Controlling ventilators from a distance
Professor Michel Maharbiz is working with medical device makers to allow hospital staff to remotely monitor and adjust patients' ventilators
Health officials have advised the public to practice physical distancing and remain at least six feet apart from other people.
But when treating patients stricken with COVID-19, healthcare workers don’t have that luxury. For one thing, they must keep entering each patient’s room to make sure the ventilator is working properly and make any necessary adjustments.
“Monitoring these devices is exhausting, especially when you’re dealing with lots of patients in large settings like a field hospital,” said Michel Maharbiz, professor of electrical engineering and computer sciences, who has considerable experience working with the medical device industry.

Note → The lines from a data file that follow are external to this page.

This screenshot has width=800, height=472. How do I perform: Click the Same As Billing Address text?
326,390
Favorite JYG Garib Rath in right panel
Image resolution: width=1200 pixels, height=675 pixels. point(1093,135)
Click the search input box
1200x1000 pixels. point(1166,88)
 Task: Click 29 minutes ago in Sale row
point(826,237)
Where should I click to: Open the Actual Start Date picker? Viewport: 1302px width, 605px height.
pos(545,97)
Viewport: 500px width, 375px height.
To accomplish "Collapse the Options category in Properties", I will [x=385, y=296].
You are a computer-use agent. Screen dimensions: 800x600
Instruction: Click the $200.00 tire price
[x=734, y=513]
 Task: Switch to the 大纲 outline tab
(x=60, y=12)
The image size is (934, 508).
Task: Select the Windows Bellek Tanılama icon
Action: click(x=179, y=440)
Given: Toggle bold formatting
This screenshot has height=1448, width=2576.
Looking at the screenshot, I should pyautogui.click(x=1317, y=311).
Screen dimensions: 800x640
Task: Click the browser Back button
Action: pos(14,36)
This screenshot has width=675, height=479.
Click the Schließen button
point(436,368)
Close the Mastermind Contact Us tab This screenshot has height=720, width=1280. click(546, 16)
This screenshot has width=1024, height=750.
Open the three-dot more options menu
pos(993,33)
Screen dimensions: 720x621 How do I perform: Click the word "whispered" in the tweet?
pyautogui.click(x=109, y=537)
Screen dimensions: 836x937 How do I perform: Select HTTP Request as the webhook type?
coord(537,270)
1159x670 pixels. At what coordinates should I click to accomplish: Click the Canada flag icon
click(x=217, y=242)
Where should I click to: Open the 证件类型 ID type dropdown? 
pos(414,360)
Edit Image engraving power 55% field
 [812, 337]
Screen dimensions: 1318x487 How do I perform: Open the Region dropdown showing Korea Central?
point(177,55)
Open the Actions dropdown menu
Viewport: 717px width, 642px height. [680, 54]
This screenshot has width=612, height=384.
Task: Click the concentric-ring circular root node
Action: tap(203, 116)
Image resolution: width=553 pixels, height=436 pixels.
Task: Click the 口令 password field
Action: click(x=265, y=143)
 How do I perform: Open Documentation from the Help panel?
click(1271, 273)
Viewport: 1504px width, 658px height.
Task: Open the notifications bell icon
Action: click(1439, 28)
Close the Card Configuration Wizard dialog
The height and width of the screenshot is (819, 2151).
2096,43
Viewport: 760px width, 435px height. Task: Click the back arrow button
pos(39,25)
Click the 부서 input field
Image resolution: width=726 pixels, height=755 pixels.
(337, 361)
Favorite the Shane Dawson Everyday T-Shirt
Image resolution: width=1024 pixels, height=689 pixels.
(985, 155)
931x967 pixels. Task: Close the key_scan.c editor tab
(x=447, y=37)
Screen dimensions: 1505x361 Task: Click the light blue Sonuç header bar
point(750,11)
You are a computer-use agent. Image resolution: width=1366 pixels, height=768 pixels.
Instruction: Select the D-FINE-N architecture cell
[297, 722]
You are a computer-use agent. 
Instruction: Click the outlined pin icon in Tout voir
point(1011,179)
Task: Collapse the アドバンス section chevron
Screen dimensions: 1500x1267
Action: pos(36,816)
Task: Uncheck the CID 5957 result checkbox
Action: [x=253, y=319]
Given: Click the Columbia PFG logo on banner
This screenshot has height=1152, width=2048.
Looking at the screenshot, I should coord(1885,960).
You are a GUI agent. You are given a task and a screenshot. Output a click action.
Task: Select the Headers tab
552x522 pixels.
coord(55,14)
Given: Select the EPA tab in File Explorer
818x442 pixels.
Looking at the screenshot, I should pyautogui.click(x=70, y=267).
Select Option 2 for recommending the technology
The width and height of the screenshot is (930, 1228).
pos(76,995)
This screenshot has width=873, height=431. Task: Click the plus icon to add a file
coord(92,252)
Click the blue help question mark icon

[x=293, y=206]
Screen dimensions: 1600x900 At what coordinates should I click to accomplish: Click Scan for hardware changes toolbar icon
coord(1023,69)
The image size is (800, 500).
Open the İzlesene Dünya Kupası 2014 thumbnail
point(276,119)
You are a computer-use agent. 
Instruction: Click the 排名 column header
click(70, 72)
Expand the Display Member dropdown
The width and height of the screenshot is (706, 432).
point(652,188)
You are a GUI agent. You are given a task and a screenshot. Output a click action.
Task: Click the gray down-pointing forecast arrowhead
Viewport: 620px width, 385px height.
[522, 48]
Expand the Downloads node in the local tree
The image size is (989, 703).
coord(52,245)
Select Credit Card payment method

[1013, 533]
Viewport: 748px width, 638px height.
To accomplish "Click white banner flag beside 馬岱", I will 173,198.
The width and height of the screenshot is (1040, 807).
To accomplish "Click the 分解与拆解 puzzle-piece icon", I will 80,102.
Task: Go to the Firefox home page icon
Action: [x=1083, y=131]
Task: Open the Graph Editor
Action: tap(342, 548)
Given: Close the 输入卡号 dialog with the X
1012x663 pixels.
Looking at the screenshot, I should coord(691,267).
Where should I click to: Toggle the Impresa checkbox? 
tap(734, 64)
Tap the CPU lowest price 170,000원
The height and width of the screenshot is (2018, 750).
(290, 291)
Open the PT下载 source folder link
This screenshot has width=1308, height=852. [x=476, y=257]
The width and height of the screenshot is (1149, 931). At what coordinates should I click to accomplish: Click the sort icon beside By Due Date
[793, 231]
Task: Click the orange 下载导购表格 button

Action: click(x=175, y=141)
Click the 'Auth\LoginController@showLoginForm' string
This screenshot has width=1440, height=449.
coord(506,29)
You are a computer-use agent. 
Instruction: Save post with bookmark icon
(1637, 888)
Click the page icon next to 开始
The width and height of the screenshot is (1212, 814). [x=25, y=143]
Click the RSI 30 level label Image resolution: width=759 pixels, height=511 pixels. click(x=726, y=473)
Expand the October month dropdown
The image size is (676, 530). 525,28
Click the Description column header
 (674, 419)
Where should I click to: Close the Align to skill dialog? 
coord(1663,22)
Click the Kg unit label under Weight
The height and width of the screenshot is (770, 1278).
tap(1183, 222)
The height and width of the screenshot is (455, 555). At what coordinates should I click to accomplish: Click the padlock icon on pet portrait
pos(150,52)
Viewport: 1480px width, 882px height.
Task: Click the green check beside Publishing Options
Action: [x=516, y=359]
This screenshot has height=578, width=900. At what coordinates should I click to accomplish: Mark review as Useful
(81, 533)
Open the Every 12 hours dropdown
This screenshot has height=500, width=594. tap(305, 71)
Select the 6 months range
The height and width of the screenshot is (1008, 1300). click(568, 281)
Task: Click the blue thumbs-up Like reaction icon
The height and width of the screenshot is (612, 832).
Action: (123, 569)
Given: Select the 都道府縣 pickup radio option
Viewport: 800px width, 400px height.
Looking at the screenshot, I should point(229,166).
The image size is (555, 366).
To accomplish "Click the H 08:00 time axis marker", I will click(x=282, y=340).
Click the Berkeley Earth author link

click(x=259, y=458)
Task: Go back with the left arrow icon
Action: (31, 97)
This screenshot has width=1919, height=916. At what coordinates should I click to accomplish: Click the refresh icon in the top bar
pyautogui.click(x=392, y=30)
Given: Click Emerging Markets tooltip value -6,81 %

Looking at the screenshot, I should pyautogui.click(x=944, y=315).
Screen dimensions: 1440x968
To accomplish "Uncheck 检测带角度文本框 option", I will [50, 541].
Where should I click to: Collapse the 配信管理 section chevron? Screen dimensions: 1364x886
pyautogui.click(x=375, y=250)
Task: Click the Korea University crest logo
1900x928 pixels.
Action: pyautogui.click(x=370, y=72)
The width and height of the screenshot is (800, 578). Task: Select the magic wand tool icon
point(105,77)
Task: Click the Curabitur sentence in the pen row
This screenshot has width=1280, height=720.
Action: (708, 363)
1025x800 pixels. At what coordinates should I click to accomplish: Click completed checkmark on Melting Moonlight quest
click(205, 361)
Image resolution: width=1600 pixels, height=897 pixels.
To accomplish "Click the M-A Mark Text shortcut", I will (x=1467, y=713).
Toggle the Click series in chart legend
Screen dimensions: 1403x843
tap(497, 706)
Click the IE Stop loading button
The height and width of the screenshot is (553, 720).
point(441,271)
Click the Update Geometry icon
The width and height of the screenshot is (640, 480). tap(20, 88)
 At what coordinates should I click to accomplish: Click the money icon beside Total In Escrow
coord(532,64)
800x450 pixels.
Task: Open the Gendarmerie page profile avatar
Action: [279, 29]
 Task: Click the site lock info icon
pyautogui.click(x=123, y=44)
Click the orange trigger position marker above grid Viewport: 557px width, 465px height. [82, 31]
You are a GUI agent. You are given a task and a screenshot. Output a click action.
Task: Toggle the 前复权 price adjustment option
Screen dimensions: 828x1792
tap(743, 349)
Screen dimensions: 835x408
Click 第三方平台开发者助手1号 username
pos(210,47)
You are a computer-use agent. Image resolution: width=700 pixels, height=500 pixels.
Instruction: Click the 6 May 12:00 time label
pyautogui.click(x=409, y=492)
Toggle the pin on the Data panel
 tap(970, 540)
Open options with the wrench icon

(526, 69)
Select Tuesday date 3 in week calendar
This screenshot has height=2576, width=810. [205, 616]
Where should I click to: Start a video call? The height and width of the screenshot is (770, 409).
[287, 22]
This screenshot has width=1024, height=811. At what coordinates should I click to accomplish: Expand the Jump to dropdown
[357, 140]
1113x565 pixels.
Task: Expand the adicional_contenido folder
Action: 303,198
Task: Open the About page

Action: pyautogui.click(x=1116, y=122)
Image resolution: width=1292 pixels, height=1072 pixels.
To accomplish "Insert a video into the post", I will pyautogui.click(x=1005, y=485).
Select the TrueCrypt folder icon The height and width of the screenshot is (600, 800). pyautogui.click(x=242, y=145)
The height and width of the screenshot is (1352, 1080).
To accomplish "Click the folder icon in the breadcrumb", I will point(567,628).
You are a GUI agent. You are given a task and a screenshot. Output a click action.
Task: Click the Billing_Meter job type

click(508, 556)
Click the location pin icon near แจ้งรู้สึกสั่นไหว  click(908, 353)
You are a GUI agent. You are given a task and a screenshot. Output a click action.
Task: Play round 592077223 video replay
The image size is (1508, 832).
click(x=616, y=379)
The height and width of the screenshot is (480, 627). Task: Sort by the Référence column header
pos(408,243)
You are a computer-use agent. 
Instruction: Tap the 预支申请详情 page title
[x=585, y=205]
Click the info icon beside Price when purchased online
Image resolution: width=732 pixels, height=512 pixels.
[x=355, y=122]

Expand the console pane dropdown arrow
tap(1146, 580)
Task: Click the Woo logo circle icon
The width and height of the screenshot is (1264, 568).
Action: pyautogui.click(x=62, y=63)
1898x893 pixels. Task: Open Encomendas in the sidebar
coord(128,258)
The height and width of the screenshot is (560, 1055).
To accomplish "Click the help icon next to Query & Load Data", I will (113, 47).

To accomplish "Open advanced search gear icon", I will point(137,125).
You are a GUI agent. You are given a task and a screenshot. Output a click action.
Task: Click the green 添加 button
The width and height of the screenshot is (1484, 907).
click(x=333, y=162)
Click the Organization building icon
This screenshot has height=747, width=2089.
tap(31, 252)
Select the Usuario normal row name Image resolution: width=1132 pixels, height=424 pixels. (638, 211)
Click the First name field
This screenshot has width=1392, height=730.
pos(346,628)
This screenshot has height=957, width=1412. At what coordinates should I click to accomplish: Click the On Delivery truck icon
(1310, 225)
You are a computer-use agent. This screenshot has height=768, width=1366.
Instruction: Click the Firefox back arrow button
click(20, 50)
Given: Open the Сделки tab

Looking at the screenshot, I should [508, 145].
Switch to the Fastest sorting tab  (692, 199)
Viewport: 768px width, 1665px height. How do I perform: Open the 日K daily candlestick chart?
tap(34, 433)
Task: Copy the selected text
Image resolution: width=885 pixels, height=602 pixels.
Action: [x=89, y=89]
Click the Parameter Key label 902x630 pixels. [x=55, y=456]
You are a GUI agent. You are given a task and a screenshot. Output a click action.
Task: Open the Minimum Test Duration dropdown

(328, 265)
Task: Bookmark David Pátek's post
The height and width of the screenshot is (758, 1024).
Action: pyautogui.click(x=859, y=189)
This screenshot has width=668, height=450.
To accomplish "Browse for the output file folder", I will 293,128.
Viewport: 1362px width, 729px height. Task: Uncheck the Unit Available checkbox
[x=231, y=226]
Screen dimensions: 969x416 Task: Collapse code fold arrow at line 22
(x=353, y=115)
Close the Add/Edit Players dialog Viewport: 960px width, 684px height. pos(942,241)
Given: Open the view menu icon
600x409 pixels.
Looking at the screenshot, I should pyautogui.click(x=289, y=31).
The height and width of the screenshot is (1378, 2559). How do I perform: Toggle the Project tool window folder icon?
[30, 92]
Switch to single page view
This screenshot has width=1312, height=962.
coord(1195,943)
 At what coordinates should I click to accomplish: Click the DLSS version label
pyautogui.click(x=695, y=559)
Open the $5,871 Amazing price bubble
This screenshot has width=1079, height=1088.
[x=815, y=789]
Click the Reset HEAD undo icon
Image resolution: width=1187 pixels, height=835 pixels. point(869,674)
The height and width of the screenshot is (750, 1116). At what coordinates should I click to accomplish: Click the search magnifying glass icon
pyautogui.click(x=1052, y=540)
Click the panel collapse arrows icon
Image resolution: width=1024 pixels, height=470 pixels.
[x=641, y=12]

“Ventilator manufacturers are understandably reticent to enable remote control of ventilators, given the critical life-support function they provide,” he said. “Any errors or unpredictable behavior in ventilator operation introduced by remote control systems would be potentially life-threatening.”
So Maharbiz has been talking to medical device manufacturers, including Medtronic, to find a solution that doesn’t involve running long control lines from the ventilator parked inside the patient’s room to an area outside the containment zone.
Medtronic, Maharbiz said, has already developed a software tool in which hospital staff can remotely control the ventilator through a USB stick plugged into the back of the machine. He and his team are currently working with Medtronic to deploy the technology at local hospitals, and they hope other manufacturers will be open to providing similar solutions.
In addition to more efficient monitoring, remote control of ventilators will allow hospitals to save precious supplies of protective gear. The fewer times hospital staff need to enter a patient’s room, the fewer N95 masks and face shields they will need, he said.
“We want to reduce the burn of protective equipment that has been in short supply,” Maharbiz said.
Seed funding from the Berkeley Engineering Fund provided support for this project.